German ex-chancellor Gerhard Schroeder prompted further criticism when he returned to his homeland after being elected as Chairman of Rosneft, the largest oil producer in Russia, on Friday.
Gerhard Schroeder, a Social Democrat who led Germany in the period of 1998 to 2005, faced massive criticism at home in August when he was elected to Rosneft’s board, taking into account Western Europe’s sanctions against Russia over the Ukraine crisis and Chancellor Angela Merkel’s rather cold relations with Moscow.
Schroeder was elected by Rosneft shareholders, which is controlled by the state and subject to the sanctions, to its board at a meeting on Friday, and not long afterwards he told at a news briefing that he was pleased to have been elected to be chairman of this company. Igor Sechin, CEO of the company, pointed out to the shareholders that Schroeder was a renowned and reputed politician who had always advocated strategic cooperation between Russia, Europe, and Germany and that he was striving to improve Germany’s relations with Russia.

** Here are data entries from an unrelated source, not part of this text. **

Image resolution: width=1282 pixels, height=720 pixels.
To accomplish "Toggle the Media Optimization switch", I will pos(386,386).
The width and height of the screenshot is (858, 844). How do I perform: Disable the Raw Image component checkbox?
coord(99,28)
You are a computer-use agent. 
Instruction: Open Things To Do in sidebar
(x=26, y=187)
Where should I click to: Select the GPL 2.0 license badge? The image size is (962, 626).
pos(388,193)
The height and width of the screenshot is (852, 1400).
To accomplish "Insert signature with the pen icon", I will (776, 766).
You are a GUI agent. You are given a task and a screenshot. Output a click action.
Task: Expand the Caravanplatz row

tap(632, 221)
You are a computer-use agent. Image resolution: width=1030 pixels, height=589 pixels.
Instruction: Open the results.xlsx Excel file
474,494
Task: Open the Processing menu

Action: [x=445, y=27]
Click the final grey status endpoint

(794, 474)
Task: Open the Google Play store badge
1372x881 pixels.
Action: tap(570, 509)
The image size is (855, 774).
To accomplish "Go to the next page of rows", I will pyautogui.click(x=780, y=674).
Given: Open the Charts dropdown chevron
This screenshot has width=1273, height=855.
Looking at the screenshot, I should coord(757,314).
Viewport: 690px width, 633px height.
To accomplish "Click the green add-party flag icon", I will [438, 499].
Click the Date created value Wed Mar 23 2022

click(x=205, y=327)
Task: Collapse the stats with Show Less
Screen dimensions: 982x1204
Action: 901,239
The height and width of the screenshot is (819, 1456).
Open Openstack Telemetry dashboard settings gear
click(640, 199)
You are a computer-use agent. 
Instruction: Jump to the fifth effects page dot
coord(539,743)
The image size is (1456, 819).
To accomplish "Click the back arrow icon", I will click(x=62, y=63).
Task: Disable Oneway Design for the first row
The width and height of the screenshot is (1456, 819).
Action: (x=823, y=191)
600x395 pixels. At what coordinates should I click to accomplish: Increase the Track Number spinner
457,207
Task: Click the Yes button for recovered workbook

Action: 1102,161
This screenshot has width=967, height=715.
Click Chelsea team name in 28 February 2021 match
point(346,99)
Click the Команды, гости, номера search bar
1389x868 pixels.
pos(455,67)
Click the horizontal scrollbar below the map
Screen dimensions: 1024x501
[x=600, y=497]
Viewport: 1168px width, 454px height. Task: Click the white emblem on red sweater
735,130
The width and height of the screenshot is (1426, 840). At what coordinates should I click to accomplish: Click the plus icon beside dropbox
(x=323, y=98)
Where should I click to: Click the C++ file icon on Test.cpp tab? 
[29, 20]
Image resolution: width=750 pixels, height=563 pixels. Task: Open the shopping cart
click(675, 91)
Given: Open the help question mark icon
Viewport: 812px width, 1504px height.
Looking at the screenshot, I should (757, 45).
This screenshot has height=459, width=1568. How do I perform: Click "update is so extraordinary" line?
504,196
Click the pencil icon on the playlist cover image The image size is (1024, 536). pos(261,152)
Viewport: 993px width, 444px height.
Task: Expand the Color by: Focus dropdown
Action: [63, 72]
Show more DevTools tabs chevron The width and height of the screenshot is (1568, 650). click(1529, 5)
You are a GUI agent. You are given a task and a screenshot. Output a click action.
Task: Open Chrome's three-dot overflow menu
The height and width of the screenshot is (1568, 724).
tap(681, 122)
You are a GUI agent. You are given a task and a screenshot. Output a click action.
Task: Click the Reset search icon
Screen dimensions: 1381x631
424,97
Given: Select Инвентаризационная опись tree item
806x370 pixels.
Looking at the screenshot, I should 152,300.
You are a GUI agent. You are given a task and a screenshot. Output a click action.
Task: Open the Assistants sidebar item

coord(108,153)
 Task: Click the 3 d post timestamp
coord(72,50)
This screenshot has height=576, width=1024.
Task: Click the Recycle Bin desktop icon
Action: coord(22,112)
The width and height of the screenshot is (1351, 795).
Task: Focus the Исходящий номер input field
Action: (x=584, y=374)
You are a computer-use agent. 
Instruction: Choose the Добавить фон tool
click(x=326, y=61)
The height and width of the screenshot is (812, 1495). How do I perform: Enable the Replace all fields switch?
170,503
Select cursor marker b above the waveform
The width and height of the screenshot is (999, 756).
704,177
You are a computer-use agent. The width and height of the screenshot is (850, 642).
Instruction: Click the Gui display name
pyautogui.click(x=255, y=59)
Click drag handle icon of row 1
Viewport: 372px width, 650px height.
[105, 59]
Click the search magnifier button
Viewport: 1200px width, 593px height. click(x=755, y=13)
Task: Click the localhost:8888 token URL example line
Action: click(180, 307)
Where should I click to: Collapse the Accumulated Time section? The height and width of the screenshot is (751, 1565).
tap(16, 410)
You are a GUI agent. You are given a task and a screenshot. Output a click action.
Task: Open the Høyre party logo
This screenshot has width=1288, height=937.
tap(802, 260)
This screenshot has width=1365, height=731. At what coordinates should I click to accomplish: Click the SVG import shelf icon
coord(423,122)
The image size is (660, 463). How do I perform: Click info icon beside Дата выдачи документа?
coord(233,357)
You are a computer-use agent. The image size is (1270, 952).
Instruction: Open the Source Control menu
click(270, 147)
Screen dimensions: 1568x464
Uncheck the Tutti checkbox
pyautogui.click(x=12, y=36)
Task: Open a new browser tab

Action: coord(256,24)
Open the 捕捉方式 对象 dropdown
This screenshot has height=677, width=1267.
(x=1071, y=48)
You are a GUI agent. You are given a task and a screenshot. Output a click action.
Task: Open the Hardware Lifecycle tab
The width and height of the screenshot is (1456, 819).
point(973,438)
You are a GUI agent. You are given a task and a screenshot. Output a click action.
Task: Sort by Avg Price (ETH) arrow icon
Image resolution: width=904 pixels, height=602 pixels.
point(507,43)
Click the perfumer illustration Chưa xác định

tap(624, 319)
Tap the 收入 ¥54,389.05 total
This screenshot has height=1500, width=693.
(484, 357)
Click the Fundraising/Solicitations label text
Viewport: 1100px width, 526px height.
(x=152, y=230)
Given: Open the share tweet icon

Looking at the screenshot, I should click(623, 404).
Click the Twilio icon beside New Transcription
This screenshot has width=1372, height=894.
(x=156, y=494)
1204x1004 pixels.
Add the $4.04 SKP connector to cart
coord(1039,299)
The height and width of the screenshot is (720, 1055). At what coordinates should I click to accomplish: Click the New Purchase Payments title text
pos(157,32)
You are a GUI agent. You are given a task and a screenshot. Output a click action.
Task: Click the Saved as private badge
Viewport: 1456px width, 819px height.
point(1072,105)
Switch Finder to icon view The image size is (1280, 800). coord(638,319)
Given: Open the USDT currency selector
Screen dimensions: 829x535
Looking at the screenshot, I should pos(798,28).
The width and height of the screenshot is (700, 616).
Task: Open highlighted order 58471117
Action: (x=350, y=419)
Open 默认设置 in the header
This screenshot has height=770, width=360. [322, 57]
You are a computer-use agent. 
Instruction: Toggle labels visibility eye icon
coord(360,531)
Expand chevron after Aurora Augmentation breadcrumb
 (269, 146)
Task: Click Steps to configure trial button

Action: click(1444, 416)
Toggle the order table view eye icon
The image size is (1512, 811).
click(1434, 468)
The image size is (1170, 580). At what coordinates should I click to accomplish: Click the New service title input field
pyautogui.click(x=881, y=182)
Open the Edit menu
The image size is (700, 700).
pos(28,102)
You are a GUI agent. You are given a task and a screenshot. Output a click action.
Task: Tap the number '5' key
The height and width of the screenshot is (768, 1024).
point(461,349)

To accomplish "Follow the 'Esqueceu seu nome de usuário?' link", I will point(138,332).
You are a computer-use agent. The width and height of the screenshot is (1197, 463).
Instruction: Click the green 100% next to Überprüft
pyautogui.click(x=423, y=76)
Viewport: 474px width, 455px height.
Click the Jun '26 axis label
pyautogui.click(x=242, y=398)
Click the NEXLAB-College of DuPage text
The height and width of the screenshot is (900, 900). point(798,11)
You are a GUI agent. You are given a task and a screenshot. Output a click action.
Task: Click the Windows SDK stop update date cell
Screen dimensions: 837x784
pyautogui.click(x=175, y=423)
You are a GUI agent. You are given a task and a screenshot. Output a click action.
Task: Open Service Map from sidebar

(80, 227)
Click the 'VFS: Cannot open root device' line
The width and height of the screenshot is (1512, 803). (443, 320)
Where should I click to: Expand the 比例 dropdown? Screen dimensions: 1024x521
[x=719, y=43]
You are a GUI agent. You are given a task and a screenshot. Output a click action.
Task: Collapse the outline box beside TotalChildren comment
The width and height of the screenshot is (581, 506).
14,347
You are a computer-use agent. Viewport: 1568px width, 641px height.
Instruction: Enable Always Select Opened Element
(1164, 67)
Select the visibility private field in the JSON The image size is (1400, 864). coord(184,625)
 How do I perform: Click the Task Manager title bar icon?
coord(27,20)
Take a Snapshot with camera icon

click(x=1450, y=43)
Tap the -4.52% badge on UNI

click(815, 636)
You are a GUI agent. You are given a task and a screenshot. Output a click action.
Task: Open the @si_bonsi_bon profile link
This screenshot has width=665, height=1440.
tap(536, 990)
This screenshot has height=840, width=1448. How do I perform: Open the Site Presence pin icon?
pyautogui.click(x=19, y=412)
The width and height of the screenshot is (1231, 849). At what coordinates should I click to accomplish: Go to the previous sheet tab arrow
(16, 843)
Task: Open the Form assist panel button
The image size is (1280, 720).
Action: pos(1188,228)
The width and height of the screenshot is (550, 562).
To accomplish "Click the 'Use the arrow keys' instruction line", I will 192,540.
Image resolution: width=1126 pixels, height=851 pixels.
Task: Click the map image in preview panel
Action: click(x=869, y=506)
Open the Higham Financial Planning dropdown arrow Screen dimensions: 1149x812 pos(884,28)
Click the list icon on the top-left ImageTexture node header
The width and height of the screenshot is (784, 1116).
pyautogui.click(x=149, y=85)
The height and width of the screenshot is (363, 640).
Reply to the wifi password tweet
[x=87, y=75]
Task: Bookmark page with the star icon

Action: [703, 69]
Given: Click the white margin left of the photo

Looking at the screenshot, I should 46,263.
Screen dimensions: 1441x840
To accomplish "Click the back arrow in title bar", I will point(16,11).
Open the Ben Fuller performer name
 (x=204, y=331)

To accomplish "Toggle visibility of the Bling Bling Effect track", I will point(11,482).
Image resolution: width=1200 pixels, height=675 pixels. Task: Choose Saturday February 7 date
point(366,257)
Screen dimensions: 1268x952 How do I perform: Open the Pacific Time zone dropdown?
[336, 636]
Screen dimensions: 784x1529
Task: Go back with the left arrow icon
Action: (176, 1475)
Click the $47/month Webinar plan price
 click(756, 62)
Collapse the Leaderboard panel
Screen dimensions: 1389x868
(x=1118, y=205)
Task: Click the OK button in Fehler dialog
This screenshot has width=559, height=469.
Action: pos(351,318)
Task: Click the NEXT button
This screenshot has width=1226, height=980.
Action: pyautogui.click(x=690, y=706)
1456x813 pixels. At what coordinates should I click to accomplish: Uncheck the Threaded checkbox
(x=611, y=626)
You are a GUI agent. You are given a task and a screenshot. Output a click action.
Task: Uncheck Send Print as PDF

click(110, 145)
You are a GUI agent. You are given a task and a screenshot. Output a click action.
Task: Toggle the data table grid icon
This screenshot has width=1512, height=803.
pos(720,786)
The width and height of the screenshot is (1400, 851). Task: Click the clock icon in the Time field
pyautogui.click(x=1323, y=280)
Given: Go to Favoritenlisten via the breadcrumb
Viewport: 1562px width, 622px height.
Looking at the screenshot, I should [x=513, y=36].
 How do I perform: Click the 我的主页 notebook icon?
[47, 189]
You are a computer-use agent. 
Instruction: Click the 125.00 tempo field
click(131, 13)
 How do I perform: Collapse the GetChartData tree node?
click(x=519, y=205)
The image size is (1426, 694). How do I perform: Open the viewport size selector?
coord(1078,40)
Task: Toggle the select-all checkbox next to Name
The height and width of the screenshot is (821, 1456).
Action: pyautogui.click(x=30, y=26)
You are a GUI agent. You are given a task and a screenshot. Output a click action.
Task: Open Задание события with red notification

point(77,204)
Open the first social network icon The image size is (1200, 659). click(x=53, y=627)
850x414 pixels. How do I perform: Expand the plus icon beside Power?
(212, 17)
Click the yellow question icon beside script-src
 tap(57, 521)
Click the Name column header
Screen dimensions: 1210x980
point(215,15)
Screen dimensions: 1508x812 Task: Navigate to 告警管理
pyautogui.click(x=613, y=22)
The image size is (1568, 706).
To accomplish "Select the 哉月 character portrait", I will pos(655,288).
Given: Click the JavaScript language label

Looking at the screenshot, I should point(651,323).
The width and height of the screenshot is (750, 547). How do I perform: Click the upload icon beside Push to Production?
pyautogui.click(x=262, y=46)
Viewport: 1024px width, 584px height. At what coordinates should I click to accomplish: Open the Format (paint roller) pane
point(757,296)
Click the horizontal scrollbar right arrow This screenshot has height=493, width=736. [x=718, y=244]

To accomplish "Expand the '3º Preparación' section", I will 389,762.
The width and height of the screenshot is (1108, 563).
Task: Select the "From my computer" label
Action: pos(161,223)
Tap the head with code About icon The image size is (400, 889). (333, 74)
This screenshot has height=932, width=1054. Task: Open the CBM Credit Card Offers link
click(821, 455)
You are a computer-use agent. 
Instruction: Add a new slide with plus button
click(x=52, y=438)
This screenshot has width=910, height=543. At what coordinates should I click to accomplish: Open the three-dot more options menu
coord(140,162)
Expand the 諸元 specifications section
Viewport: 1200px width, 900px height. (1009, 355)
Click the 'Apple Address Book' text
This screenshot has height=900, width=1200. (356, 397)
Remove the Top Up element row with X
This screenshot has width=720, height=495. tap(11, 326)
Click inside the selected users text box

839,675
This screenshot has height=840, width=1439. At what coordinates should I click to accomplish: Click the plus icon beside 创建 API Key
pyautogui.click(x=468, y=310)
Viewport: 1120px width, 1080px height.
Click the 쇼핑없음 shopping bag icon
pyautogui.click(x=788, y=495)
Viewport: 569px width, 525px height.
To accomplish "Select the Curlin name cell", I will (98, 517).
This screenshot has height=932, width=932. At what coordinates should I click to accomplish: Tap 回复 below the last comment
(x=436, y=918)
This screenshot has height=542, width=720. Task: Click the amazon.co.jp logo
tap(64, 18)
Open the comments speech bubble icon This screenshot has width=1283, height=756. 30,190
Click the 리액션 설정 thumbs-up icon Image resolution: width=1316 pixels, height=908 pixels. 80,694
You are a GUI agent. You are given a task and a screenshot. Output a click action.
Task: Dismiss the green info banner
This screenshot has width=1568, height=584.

Schroeder considers President of Russia Vladimir Putin his friend and has criticized moves to put sanctions on Russia. Schroeder mentioned after the vote that he really regretted that there were sanctions. He also added through an interpreter that it was necessary to ease down those sanctions and that he was not among those who support them. He said that from an economic and political point of view, it was important for the whole world to have a stable Russia. The German newspaper Bild, which had already called Schroeder “Gazprom Gerhard”, announced the news of his election as chairman of Rosneft with the headline: “Now he definitively belongs to Putin.”
Schroeder, 73, taking into account his labor market reforms, is already a divisive figure in the center-left SPD. His election as Rosneft chairman in August raised a lot of criticism from Merkel and Martin Schulz, the leader of the Social Democrats, both claiming they would not take posts in industries after leaving office. Schroeder hit back, pointing out that some of his critics wanted to push the country into a “new Cold War”. He said in an interview that if I had been elected not to the Rosneft board but to Exxon, no one would ever ask about his true motives. He mentioned that Rosneft is the world’s largest oil producer, with important relations with Germany and not the long arm of Moscow. Before the election, Russia’s state TV channels dubbed Schroeder as a long-time friend of the Russian Federation.
Schroeder is currently Chairman of the shareholders’ committee at Nord Stream AG, a consortium founded to build a pipeline carrying Russian Gazprom’s natural gas across the Baltic Sea to Europe. Now, he is Chairman of Nord Stream 2 AG as well, the aim of which is to build another gas pipeline to double the existing gas export volumes.